La Williams ha sprecato un potenziale vantaggio iniziale saltando il primo test pre-stagionale 2026 a Barcelona, perdendo preziosi dati reali sull'affidabilità e la correlazione della vettura. Tuttavia, estesi test virtuali e i dati del fornitore di motori Mercedes hanno mitigato in parte il danno, lasciando il team fiducioso di poter recuperare durante i prossimi test in Bahrain.
Perché è importante:
Saltare un test pre-stagionale è una battuta d'arresto significativa per qualsiasi squadra di F1, ma soprattutto per una come la Williams che è in una fase di ricostruzione. Il tempo perso in pista influisce direttamente sulla capacità del team di correlare le simulazioni con la realtà e ottimizzare i complessi nuovi sistemi di gestione dell'energia cruciali per i regolamenti del 2026. Come la Williams si riprenderà sarà un test cruciale per la sua rinnovata struttura e i processi tecnici.
I dettagli:
- Il Team Principal James Vowles ha identificato la mancanza di caratterizzazione aerodinamica e di dinamica del veicolo come il "pezzo mancante più grande" per aver saltato le corse a Barcellona.

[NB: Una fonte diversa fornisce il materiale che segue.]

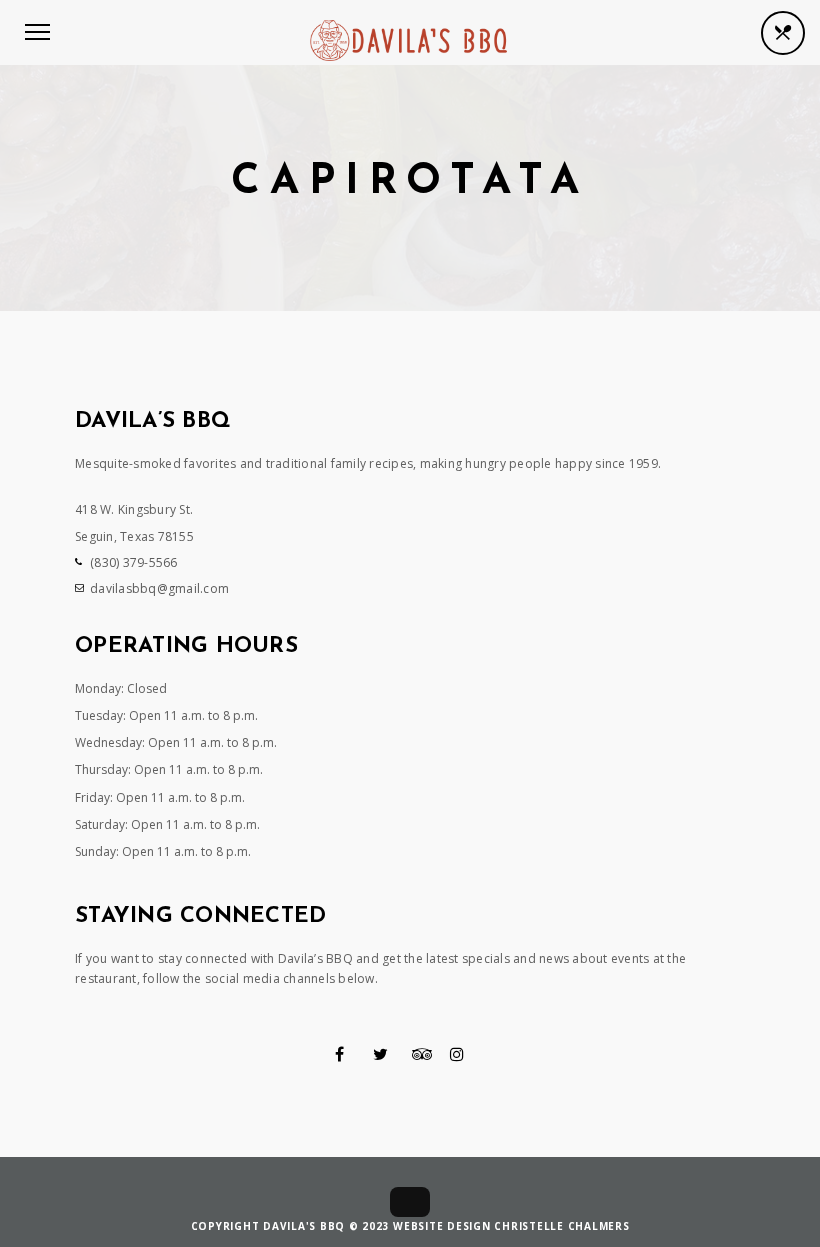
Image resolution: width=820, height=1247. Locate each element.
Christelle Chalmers (561, 1226)
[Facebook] (339, 1054)
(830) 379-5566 (134, 562)
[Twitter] (380, 1054)
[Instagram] (457, 1054)
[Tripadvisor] (422, 1054)
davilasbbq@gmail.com (159, 588)
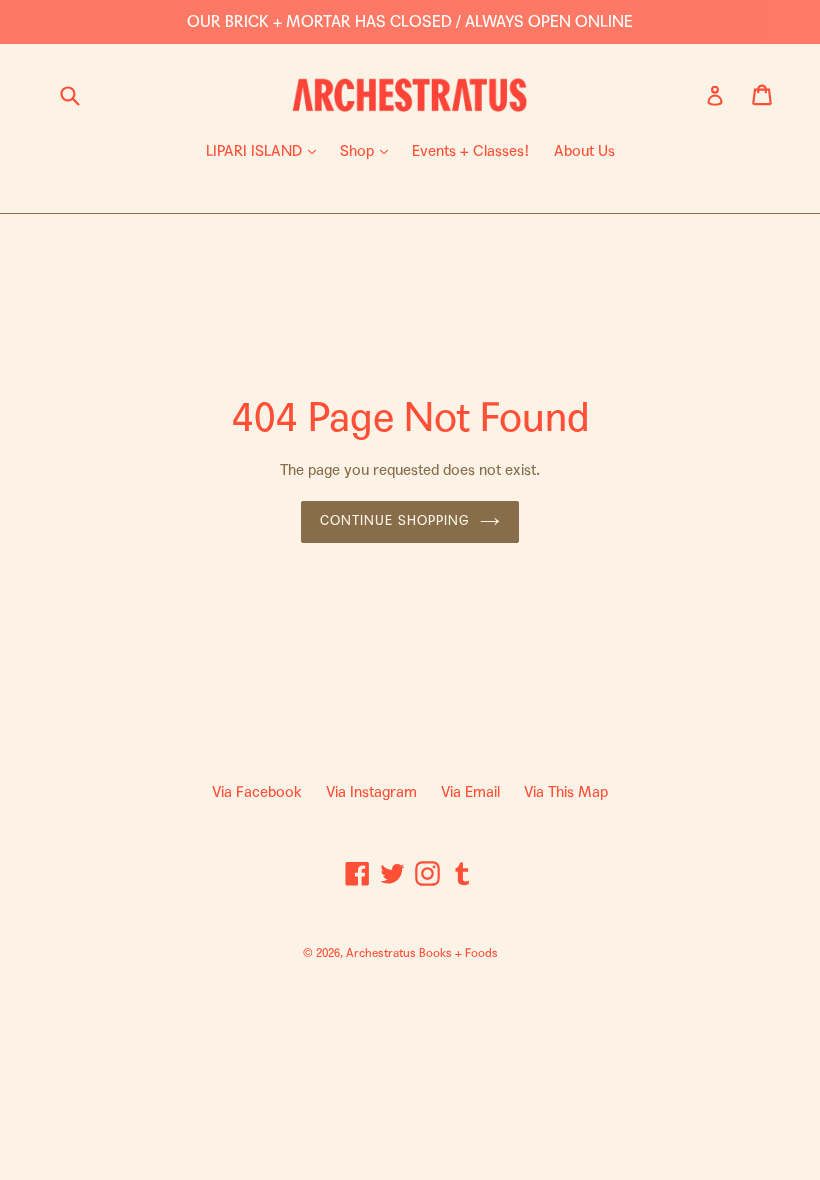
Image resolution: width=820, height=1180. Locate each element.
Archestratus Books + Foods (422, 953)
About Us (584, 151)
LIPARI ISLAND (266, 150)
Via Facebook (257, 792)
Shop (369, 150)
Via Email (470, 792)
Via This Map (566, 792)
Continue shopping (395, 521)
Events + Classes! (471, 151)
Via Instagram (371, 792)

- Compensazione Virtuale: La Williams ha condotto estesi Virtual Track Test la scorsa settimana, con i piloti Alex Albon e Carlos Sainz che hanno utilizzato un simulatore alimentato con dati correlati dell'unità di potenza Mercedes provenienti dalle corse effettive di Barcellona.
- Vowles ha dichiarato che ciò ha fornito ai piloti una solida base per comprendere i sistemi di gestione dell'energia.
- Dati Condivisi: Le informazioni del partner motoristico Mercedes, che aveva più vetture in pista a Barcellona, hanno fornito alla Williams insight cruciali sulle prestazioni del cambio e dell'unità di potenza, aiutando a risolvere preventivamente alcuni problemi.
- Conoscenza Specifica del Circuito: Vowles ha notato che, sebbene i dati specifici di Barcellona siano andati persi, le richieste energetiche di ogni circuito sono così uniche che tutte le squadre iniziano praticamente da zero in Bahrain, attenuando leggermente lo svantaggio.
Cosa succede ora:
L'attenzione si sposta ora sui due test di tre giorni in Bahrain, dove la Williams deve completare con urgenza il suo lavoro di correlazione. Vowles ritiene che i sei giorni totali di corsa siano sufficienti per recuperare, a patto che non emergano sorprese maggiori. Soprattutto, ha inquadrato la crisi come una lezione dolorosa ma necessaria, giurando che un tale fallimento nella preparazione della vettura "non accadrà mai più" mentre il team si impegna a fondo per correggere i suoi processi interni.